▸ Aim of the exercise: Could you write out the data that follows, exactly and in full?

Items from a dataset
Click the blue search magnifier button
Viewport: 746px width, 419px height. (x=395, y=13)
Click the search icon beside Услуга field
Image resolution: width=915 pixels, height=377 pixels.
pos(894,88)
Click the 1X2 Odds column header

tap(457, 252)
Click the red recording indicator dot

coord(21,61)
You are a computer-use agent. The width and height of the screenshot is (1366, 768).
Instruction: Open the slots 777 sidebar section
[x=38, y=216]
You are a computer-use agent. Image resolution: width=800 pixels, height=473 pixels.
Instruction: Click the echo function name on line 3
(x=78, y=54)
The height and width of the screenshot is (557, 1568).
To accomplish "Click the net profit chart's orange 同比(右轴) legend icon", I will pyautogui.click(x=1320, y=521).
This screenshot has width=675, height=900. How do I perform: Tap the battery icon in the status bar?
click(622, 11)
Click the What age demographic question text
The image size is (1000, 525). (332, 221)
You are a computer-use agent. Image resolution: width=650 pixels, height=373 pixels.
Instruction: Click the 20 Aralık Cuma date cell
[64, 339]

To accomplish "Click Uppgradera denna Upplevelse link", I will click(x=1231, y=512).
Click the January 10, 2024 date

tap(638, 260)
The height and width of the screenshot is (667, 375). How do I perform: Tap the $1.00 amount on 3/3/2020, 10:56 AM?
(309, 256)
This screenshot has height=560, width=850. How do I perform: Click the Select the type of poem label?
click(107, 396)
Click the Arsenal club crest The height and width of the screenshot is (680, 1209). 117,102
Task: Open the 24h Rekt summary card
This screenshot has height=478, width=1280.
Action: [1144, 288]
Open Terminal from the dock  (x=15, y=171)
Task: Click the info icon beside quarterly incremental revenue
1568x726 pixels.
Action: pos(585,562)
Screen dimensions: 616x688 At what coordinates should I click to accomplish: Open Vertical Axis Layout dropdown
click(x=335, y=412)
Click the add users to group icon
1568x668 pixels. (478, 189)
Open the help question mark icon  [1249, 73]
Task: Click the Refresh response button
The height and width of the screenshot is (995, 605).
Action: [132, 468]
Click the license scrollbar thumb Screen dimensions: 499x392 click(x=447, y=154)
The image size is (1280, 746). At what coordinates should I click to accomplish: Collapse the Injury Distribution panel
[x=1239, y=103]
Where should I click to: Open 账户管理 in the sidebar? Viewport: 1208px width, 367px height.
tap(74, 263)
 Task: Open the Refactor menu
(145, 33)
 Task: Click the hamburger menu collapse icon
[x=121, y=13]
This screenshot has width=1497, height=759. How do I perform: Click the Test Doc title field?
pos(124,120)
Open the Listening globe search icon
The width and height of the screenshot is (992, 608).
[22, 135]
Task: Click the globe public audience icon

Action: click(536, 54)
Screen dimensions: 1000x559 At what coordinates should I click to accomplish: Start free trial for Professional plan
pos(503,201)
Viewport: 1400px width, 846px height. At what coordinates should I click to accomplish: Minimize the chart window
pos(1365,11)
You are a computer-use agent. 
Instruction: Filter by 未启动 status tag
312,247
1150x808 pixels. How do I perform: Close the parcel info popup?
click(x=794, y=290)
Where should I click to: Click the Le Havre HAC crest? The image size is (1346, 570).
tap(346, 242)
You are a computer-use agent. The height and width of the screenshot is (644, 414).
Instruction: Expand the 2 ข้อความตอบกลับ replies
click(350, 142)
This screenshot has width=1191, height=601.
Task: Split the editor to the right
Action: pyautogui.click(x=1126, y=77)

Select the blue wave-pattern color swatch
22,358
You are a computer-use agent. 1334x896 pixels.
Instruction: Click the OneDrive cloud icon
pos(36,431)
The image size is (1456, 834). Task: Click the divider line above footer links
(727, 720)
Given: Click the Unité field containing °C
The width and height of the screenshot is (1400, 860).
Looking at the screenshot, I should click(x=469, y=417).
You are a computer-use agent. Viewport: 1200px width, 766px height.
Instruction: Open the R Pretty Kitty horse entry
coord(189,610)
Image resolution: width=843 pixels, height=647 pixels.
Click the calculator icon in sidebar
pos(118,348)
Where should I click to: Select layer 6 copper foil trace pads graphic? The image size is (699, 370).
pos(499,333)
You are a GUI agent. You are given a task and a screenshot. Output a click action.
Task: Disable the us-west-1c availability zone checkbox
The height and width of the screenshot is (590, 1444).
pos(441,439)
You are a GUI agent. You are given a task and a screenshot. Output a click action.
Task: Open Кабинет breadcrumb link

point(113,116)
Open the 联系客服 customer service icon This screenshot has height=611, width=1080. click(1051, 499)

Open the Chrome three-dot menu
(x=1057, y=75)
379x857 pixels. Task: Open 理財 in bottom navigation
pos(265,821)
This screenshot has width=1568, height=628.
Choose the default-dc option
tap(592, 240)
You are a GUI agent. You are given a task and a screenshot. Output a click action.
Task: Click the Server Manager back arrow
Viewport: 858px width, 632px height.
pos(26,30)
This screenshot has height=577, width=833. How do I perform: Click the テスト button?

▸ Response:
Click the blue search magnifier button
Viewport: 746px width, 419px height. (x=395, y=13)
Click the search icon beside Услуга field
Image resolution: width=915 pixels, height=377 pixels.
pos(894,88)
Click the 1X2 Odds column header

tap(457, 252)
Click the red recording indicator dot

coord(21,61)
You are a computer-use agent. The width and height of the screenshot is (1366, 768).
Instruction: Open the slots 777 sidebar section
[x=38, y=216]
You are a computer-use agent. Image resolution: width=800 pixels, height=473 pixels.
Instruction: Click the echo function name on line 3
(x=78, y=54)
The height and width of the screenshot is (557, 1568).
To accomplish "Click the net profit chart's orange 同比(右轴) legend icon", I will pyautogui.click(x=1320, y=521).
This screenshot has width=675, height=900. How do I perform: Tap the battery icon in the status bar?
click(622, 11)
Click the What age demographic question text
The image size is (1000, 525). (332, 221)
You are a computer-use agent. Image resolution: width=650 pixels, height=373 pixels.
Instruction: Click the 20 Aralık Cuma date cell
[64, 339]

To accomplish "Click Uppgradera denna Upplevelse link", I will click(x=1231, y=512).
Click the January 10, 2024 date

tap(638, 260)
The height and width of the screenshot is (667, 375). How do I perform: Tap the $1.00 amount on 3/3/2020, 10:56 AM?
(309, 256)
This screenshot has height=560, width=850. How do I perform: Click the Select the type of poem label?
click(107, 396)
Click the Arsenal club crest The height and width of the screenshot is (680, 1209). 117,102
Task: Open the 24h Rekt summary card
This screenshot has height=478, width=1280.
Action: [1144, 288]
Open Terminal from the dock  (x=15, y=171)
Task: Click the info icon beside quarterly incremental revenue
1568x726 pixels.
Action: pos(585,562)
Screen dimensions: 616x688 At what coordinates should I click to accomplish: Open Vertical Axis Layout dropdown
click(x=335, y=412)
Click the add users to group icon
1568x668 pixels. (478, 189)
Open the help question mark icon  [1249, 73]
Task: Click the Refresh response button
The height and width of the screenshot is (995, 605).
Action: [132, 468]
Click the license scrollbar thumb Screen dimensions: 499x392 click(x=447, y=154)
The image size is (1280, 746). At what coordinates should I click to accomplish: Collapse the Injury Distribution panel
[x=1239, y=103]
Where should I click to: Open 账户管理 in the sidebar? Viewport: 1208px width, 367px height.
tap(74, 263)
 Task: Open the Refactor menu
(145, 33)
 Task: Click the hamburger menu collapse icon
[x=121, y=13]
This screenshot has width=1497, height=759. How do I perform: Click the Test Doc title field?
pos(124,120)
Open the Listening globe search icon
The width and height of the screenshot is (992, 608).
[22, 135]
Task: Click the globe public audience icon

Action: click(536, 54)
Screen dimensions: 1000x559 At what coordinates should I click to accomplish: Start free trial for Professional plan
pos(503,201)
Viewport: 1400px width, 846px height. At what coordinates should I click to accomplish: Minimize the chart window
pos(1365,11)
You are a computer-use agent. 
Instruction: Filter by 未启动 status tag
312,247
1150x808 pixels. How do I perform: Close the parcel info popup?
click(x=794, y=290)
Where should I click to: Click the Le Havre HAC crest? The image size is (1346, 570).
tap(346, 242)
You are a computer-use agent. The height and width of the screenshot is (644, 414).
Instruction: Expand the 2 ข้อความตอบกลับ replies
click(350, 142)
This screenshot has width=1191, height=601.
Task: Split the editor to the right
Action: pyautogui.click(x=1126, y=77)

Select the blue wave-pattern color swatch
22,358
You are a computer-use agent. 1334x896 pixels.
Instruction: Click the OneDrive cloud icon
pos(36,431)
The image size is (1456, 834). Task: Click the divider line above footer links
(727, 720)
Given: Click the Unité field containing °C
The width and height of the screenshot is (1400, 860).
Looking at the screenshot, I should click(x=469, y=417).
You are a computer-use agent. Viewport: 1200px width, 766px height.
Instruction: Open the R Pretty Kitty horse entry
coord(189,610)
Image resolution: width=843 pixels, height=647 pixels.
Click the calculator icon in sidebar
pos(118,348)
Where should I click to: Select layer 6 copper foil trace pads graphic? The image size is (699, 370).
pos(499,333)
You are a GUI agent. You are given a task and a screenshot. Output a click action.
Task: Disable the us-west-1c availability zone checkbox
The height and width of the screenshot is (590, 1444).
pos(441,439)
You are a GUI agent. You are given a task and a screenshot. Output a click action.
Task: Open Кабинет breadcrumb link

point(113,116)
Open the 联系客服 customer service icon This screenshot has height=611, width=1080. click(1051, 499)

Open the Chrome three-dot menu
(x=1057, y=75)
379x857 pixels. Task: Open 理財 in bottom navigation
pos(265,821)
This screenshot has width=1568, height=628.
Choose the default-dc option
tap(592, 240)
You are a GUI agent. You are given a task and a screenshot. Output a click action.
Task: Click the Server Manager back arrow
Viewport: 858px width, 632px height.
pos(26,30)
This screenshot has height=577, width=833. How do I perform: Click the テスト button?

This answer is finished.